17 meditation myths that waste your time

You probably know meditation can change your life right? But when I began meditating, I learned quickly that there’s a lot of people passing down false stories about the process.

I’m going to show you the main meditation myths that prevent good people like you from meditating every day.

And I’ll dispel those myths once and for all so you can meditate, get more done, enjoy your precious time with family, and 10X your zest for life!

1. Meditation Myth: I Can’t Stop My Mind From Thinking

relaxed businessman thinking in chair

Many over achievers and type A personalities stay away from meditation because of this myth. But in reality, meditation doesn’t require you to stop your mind from thinking.

Sasha Bronner from the huffington post sums it up best, “meditation is about tuning in – not tuning out.”

Attempting to quiet your mind often leads to more frustration than it’s worth.

We have something like 65,000 thoughts per day. Simply shutting those off can feel impossible. But we do have the ability to choose how much attention we pay to our thoughts.

In fact those who say “I think to much to meditate” are the ones who can benefit the most. Because this is often the people who think a lot…about very random topics.

Rather than shutting off the thought, honing your meditation in on focusing your thoughts will serve you well.

If you do want to calm the chatter though, practice directing your focus to your breath. By redirecting your mind away from chatter and onto something such as your breath or an object in the room you can begin minimizing the noise and clearing your mind.

Just remember that thought is natural. So don’t get frustrated when you find yourself thinking about chores and “to-do’s”. Just get back into your meditation when you notice your mind wandering.

2. Meditation Myth: I’m Too Busy

man riding moped

This is another common myth and one that I have personally fallen into many times. When I wake up in the morning, usually the first things that enter my mind are my to-do’s. I ask myself what I want to accomplish today and find myself adding one thing after another to my list.

Even though my list is never-ending, I would catch myself still setting the goal of completing my list today. And I would put pressure on myself to complete the list…which is stressful.

It’s all good to set goals. In fact you should be setting goals. But taking a step back and realizing that your list is always going to be there can help you relax a little. By acknowledging your never-ending list and giving yourself permission to take a few minutes for self care you can increase your productivity tenfold.
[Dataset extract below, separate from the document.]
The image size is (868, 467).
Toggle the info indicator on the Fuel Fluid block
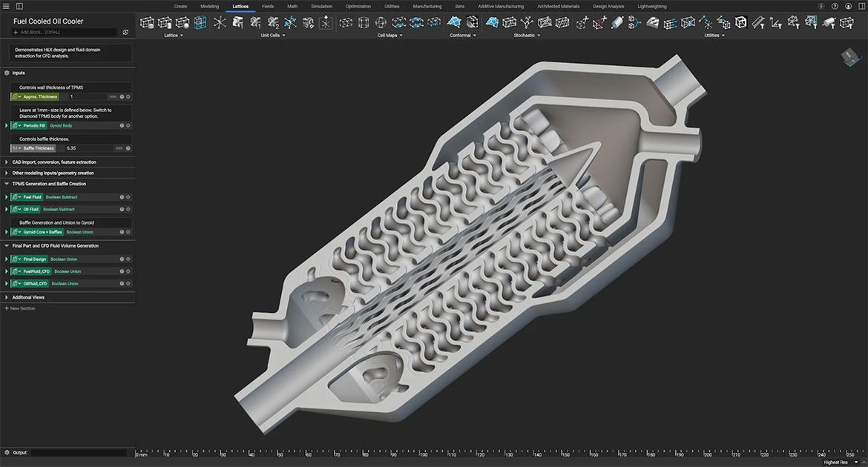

In fact, the chopra center says, “in life’s paradoxical way, when we spend time meditating on a regular basis, we actually have more time.”

We move into a state of higher consciousness and lower stress hormones in our body with meditation. AKA giving ourselves more focused attention, increased production, and probably a longer life span.

This is a fact that most high achievers realize at one point or another.

It’s estimated that more than 80% of executives practice daily meditation. Oprah and her busy schedule have time for meditation, Tony Robbins who owns more than 20 businesses and actively manages 12 has time for meditation and the list of busy people who meditate goes on.

The point being that if you don’t have 10 minutes to meditate, you probably need several hours. So take a few minutes of me time and watch your productivity skyrocket while your stress plummets.

3. Meditation Myth: I Can’t Sit Still

kids on carousel

If you struggle with sitting still during meditation, I have good news for you. You can move around all you want! Don’t be afraid to change positions, scratch an itch or get up and walk it out.

Your meditation practice is all yours. Meaning that to get the benefits you have to own your practice and realize that you make the rules.

If you need to move around or if the popular methods don’t work for you, then break the rules and find what works for you.

If you’re in a meditation class, then try to do these things quietly so you don’t disturb your neighbor. If you’re at home, then do whatever you want.

Meditation can be practiced in four positions: Lying down, sitting, standing, or walking – just try not to fall asleep if you lie down. So don’t beat yourself up if you need to move around or change positions frequently.

4. Meditation Myth: Meditation is Hard


Like anything, meditation is what you make it. If you go into meditation with the attitude that it’s going to be hard, then it’s probably going to be hard for you.

I want to encourage you to go into meditation with a relaxed attitude.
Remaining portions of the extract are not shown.